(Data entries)
[Start of Attachment]
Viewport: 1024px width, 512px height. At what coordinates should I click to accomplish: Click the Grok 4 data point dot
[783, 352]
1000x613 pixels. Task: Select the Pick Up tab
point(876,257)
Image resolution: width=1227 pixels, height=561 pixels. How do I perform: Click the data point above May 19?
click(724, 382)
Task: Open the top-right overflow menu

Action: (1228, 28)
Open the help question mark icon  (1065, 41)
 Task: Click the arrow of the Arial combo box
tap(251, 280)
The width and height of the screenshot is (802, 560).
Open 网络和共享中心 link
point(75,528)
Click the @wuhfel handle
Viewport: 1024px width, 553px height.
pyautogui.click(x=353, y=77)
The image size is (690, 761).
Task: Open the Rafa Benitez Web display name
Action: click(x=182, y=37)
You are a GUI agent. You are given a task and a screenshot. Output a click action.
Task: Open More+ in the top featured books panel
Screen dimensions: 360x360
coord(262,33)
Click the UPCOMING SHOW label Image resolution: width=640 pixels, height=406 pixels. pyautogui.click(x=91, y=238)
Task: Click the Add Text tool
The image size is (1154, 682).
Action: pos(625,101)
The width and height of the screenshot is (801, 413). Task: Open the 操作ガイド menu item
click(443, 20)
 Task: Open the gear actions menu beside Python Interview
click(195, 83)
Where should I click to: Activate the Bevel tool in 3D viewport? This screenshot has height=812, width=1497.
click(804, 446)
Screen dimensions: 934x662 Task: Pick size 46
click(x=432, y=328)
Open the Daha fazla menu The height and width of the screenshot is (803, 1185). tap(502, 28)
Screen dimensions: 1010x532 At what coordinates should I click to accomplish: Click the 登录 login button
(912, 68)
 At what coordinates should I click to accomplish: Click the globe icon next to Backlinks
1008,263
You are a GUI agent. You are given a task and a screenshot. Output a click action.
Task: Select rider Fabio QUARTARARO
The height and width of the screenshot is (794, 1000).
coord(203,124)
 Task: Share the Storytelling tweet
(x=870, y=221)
[End of Attachment]
When you copy the data, keep every line word for word.

Viewport: 1024px width, 512px height. At what coordinates should I click to accomplish: Click the Grok 4 data point dot
[783, 352]
1000x613 pixels. Task: Select the Pick Up tab
point(876,257)
Image resolution: width=1227 pixels, height=561 pixels. How do I perform: Click the data point above May 19?
click(724, 382)
Task: Open the top-right overflow menu

Action: (1228, 28)
Open the help question mark icon  (1065, 41)
 Task: Click the arrow of the Arial combo box
tap(251, 280)
The width and height of the screenshot is (802, 560).
Open 网络和共享中心 link
point(75,528)
Click the @wuhfel handle
Viewport: 1024px width, 553px height.
pyautogui.click(x=353, y=77)
The image size is (690, 761).
Task: Open the Rafa Benitez Web display name
Action: click(x=182, y=37)
You are a GUI agent. You are given a task and a screenshot. Output a click action.
Task: Open More+ in the top featured books panel
Screen dimensions: 360x360
coord(262,33)
Click the UPCOMING SHOW label Image resolution: width=640 pixels, height=406 pixels. pyautogui.click(x=91, y=238)
Task: Click the Add Text tool
The image size is (1154, 682).
Action: pos(625,101)
The width and height of the screenshot is (801, 413). Task: Open the 操作ガイド menu item
click(443, 20)
 Task: Open the gear actions menu beside Python Interview
click(195, 83)
Where should I click to: Activate the Bevel tool in 3D viewport? This screenshot has height=812, width=1497.
click(804, 446)
Screen dimensions: 934x662 Task: Pick size 46
click(x=432, y=328)
Open the Daha fazla menu The height and width of the screenshot is (803, 1185). tap(502, 28)
Screen dimensions: 1010x532 At what coordinates should I click to accomplish: Click the 登录 login button
(912, 68)
 At what coordinates should I click to accomplish: Click the globe icon next to Backlinks
1008,263
You are a GUI agent. You are given a task and a screenshot. Output a click action.
Task: Select rider Fabio QUARTARARO
The height and width of the screenshot is (794, 1000).
coord(203,124)
 Task: Share the Storytelling tweet
(x=870, y=221)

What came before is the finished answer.